BEGIN ENTRIES SHOWN

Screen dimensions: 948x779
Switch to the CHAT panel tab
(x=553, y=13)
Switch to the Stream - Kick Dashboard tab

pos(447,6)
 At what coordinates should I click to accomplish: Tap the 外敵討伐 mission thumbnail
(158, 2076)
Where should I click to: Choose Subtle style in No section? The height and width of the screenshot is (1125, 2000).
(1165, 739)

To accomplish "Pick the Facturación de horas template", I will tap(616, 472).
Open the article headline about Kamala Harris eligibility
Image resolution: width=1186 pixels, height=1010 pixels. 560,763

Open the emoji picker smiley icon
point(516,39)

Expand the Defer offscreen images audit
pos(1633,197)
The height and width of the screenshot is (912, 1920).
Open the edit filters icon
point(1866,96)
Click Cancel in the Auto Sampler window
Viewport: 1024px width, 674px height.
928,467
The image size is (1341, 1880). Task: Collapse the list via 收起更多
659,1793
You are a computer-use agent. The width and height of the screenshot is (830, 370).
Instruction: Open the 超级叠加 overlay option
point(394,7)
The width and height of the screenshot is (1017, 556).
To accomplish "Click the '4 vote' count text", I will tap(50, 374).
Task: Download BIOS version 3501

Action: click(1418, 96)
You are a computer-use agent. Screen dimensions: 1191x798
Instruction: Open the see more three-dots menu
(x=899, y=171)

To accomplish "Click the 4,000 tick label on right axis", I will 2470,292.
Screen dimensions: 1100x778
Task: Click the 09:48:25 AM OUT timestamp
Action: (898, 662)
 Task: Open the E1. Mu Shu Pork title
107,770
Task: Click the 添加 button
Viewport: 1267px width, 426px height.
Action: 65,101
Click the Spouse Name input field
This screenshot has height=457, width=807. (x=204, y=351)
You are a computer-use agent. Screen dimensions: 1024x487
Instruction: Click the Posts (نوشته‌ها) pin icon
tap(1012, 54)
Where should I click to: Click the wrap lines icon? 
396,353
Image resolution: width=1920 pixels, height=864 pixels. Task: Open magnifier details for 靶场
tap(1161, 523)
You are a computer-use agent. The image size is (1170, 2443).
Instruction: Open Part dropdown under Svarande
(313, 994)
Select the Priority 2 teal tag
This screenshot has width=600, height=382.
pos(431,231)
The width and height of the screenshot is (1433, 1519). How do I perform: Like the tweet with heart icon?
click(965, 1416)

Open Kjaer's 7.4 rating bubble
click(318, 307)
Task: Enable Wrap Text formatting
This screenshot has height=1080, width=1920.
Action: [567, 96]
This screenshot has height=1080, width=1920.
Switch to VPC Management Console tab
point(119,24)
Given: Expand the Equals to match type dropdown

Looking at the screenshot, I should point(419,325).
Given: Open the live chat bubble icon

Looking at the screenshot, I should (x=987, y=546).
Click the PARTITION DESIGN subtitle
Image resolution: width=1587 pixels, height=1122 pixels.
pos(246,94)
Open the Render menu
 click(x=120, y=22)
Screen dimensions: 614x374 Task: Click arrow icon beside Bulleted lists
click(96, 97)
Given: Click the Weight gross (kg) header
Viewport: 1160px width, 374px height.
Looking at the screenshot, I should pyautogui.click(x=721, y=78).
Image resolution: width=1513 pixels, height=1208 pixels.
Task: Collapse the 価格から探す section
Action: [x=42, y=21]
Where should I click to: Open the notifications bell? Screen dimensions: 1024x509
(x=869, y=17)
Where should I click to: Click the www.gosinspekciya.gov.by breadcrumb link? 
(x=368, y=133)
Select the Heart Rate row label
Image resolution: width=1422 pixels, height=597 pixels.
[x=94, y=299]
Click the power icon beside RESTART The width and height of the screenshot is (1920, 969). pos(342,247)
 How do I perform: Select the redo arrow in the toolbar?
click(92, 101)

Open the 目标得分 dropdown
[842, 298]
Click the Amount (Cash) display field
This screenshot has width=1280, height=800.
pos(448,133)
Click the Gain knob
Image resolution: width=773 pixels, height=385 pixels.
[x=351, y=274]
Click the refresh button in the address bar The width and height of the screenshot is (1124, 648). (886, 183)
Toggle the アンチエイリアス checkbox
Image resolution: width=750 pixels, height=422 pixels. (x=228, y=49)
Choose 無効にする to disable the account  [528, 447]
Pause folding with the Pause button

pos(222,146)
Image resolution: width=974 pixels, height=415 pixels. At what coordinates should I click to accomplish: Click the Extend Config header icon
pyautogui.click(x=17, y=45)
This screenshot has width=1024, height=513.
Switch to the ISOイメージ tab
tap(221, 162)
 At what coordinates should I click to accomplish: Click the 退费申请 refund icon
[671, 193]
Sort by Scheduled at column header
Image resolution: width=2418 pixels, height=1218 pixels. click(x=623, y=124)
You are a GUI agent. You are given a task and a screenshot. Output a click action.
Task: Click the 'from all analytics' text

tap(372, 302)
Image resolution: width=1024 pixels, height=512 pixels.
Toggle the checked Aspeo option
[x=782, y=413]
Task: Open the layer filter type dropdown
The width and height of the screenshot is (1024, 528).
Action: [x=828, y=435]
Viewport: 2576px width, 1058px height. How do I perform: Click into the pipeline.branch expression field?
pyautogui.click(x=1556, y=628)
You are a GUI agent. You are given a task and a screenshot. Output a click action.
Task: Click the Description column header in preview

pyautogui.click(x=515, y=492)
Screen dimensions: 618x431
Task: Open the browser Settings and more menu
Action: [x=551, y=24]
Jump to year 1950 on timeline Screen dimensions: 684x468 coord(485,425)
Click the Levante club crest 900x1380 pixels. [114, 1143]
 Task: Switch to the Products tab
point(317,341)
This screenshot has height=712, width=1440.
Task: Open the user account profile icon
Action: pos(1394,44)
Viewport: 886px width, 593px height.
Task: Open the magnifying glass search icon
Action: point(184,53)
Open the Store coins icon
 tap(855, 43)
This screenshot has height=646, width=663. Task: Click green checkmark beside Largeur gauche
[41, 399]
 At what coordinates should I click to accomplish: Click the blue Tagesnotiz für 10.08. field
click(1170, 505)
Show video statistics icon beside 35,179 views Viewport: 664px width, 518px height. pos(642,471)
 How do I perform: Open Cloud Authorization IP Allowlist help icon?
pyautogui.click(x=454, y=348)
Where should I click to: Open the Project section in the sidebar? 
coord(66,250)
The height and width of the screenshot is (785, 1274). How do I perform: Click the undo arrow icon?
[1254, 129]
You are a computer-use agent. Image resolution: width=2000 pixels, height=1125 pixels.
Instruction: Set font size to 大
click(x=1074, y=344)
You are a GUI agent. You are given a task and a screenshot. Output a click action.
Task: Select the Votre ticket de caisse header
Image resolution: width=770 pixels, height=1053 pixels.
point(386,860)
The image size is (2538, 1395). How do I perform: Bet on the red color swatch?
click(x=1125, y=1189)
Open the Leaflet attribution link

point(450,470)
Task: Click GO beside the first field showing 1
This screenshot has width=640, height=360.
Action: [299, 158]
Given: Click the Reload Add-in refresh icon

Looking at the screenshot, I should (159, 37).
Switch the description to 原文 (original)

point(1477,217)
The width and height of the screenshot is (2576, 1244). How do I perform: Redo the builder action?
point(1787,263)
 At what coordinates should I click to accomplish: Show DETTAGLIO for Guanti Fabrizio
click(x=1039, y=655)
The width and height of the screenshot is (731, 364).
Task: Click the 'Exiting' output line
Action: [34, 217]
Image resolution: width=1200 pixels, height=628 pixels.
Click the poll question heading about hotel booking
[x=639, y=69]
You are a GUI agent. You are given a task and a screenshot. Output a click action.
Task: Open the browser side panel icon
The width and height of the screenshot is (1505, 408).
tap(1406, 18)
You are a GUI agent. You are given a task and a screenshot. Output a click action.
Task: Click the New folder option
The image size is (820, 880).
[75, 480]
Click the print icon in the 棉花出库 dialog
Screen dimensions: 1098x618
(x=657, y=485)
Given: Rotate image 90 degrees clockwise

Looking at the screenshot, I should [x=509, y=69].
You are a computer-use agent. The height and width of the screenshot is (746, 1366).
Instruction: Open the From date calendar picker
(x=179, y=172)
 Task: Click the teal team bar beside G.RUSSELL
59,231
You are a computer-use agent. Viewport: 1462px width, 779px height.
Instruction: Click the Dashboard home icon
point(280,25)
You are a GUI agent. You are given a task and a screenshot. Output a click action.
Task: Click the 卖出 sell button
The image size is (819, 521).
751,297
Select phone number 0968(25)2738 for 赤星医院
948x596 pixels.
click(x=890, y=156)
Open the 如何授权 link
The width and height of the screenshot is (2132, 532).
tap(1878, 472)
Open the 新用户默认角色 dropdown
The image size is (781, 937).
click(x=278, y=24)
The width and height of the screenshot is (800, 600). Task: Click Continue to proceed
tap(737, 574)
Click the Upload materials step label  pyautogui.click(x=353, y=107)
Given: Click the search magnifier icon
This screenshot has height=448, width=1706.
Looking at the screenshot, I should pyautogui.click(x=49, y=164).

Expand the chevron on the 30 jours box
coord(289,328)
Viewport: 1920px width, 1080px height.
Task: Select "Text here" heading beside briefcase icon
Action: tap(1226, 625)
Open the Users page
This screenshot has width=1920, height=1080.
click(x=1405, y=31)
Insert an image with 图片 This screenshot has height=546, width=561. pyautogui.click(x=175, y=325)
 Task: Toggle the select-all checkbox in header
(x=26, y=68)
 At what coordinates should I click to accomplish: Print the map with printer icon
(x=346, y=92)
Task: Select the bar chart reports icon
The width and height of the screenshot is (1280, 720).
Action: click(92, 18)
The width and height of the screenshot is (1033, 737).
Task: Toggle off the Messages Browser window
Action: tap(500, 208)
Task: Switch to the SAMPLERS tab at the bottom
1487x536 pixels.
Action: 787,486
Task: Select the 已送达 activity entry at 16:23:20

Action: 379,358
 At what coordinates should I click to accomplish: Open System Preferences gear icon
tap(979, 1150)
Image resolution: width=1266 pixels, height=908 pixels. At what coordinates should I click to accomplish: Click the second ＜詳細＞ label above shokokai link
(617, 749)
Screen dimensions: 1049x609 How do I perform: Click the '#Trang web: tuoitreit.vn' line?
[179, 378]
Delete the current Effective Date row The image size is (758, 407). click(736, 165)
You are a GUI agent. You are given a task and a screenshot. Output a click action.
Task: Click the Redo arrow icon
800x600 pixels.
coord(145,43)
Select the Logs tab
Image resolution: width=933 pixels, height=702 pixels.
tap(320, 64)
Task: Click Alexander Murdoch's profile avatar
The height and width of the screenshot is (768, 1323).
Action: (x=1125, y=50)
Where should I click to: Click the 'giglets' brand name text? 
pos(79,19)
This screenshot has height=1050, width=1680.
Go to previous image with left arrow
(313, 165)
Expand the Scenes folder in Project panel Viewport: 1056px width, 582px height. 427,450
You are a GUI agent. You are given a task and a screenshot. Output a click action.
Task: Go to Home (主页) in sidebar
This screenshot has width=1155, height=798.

END ENTRIES SHOWN

§ **AIM**
Copy out the entries from the line containing "Open the Leaflet attribution link" through the line containing "Looking at the screenshot, I should [x=509, y=69].", reproducing each line without any change.

§ **OUTPUT FOR THIS EXERCISE**
Open the Leaflet attribution link

point(450,470)
Task: Click GO beside the first field showing 1
This screenshot has width=640, height=360.
Action: [299, 158]
Given: Click the Reload Add-in refresh icon

Looking at the screenshot, I should (159, 37).
Switch the description to 原文 (original)

point(1477,217)
The width and height of the screenshot is (2576, 1244). How do I perform: Redo the builder action?
point(1787,263)
 At what coordinates should I click to accomplish: Show DETTAGLIO for Guanti Fabrizio
click(x=1039, y=655)
The width and height of the screenshot is (731, 364).
Task: Click the 'Exiting' output line
Action: [34, 217]
Image resolution: width=1200 pixels, height=628 pixels.
Click the poll question heading about hotel booking
[x=639, y=69]
You are a GUI agent. You are given a task and a screenshot. Output a click action.
Task: Open the browser side panel icon
The width and height of the screenshot is (1505, 408).
tap(1406, 18)
You are a GUI agent. You are given a task and a screenshot. Output a click action.
Task: Click the New folder option
The image size is (820, 880).
[75, 480]
Click the print icon in the 棉花出库 dialog
Screen dimensions: 1098x618
(x=657, y=485)
Given: Rotate image 90 degrees clockwise

Looking at the screenshot, I should [x=509, y=69].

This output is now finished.